The Terracotta Army is extremely important to modern archaeology for its insights into the ancient Chinese society of the Qin Dynasty. Much can be learned about the level of technological advancement and the infamous military of Qin Dynasty by studying the distinctive and notable formations of the warriors as well as the weapons and tools found alongside them.
The pits containing the Army provide myriad information regarding the military tactics and formations of units employed by Emperor Qin Xi Huang during his reign.

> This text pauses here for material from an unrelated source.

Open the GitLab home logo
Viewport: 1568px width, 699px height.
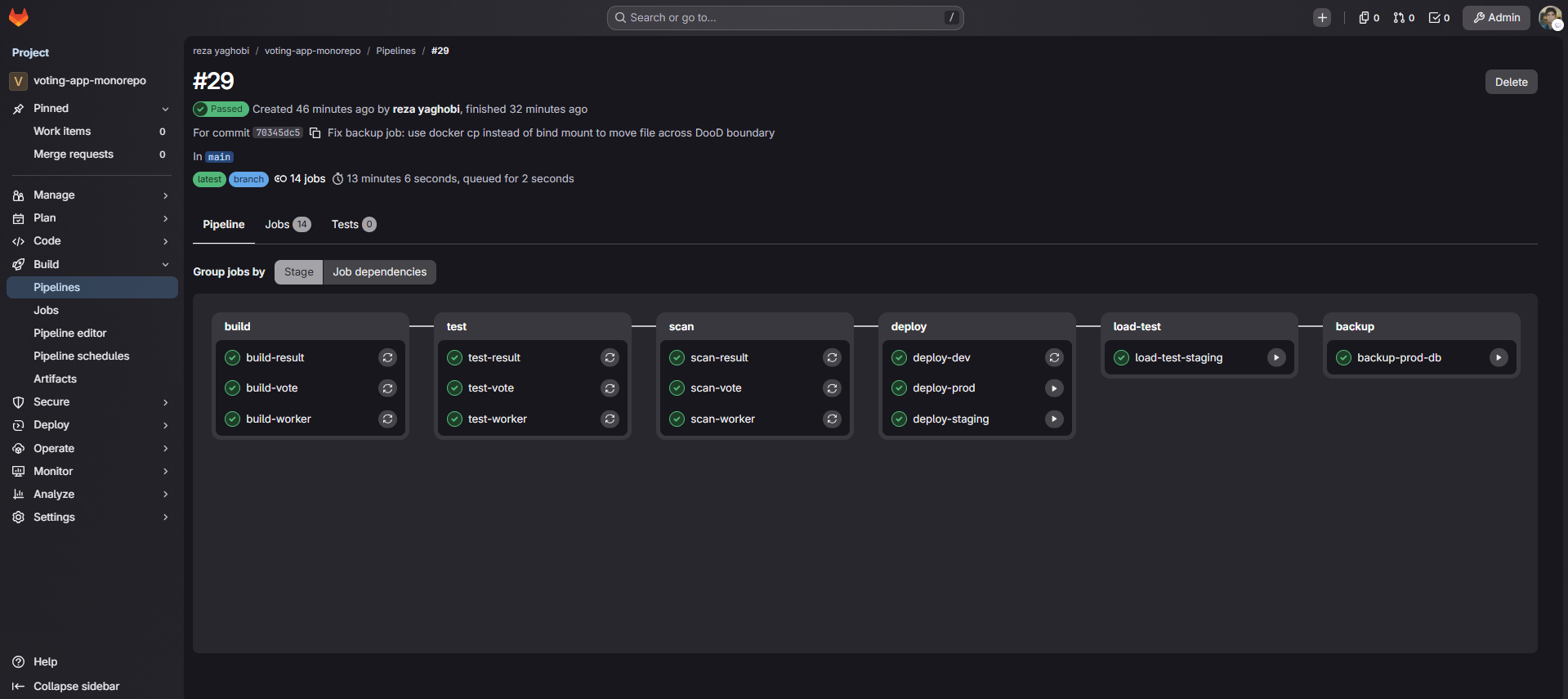pos(19,17)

The presence of an agile and maneuverable vanguard containing chariots, infantry, and the cavalry preceding the main echelon of troops pointed to the idea that military strategists of the past were very much aware of the capricious conditions of the battlefield and relied on mobile units to quickly adapt. Furthermore, the diverse weaponry found with the figures allowed archaeologists to infer that each unit, armed with multiple weapons, evolved to play diverse support roles when necessary, filling in the weak and vulnerable spots of the army during ambushes or sieges.
The bronze weapons found with the Terracotta Army also resolved the quandary of whether or not the bronzesmiths of the time mass-produced or individually crafted weapons used by the army. Due to the nature of the size of the massive army and the uniformity of the weapons, it was assumed by many archaeologists that ancient China employed some form of an assembly line.
However, with the help of an X-ray fluoresce spectrometer, archaeologists measured the chemical compositions of some tens of thousands of arrowheads collected from the pits, coming to the conclusion that weapons of the Qin Dynasty were created in multiple workshops individually and debunking the idea that Qin bronzesmiths employed mass-producing assembly lines.
By studying artifacts gathered from the Terracotta Army, modern archaeologists learned much regarding the military and the level of technological advancements of an ancient Chinese society. Through the careful study and the understanding of the Terracotta Army formations and the use of modern-day X-ray fluoresce spectrum imagery, archaeologists gained insights into the military tactics and production methods employed by ancient China under Emperor Qin Xi Huang.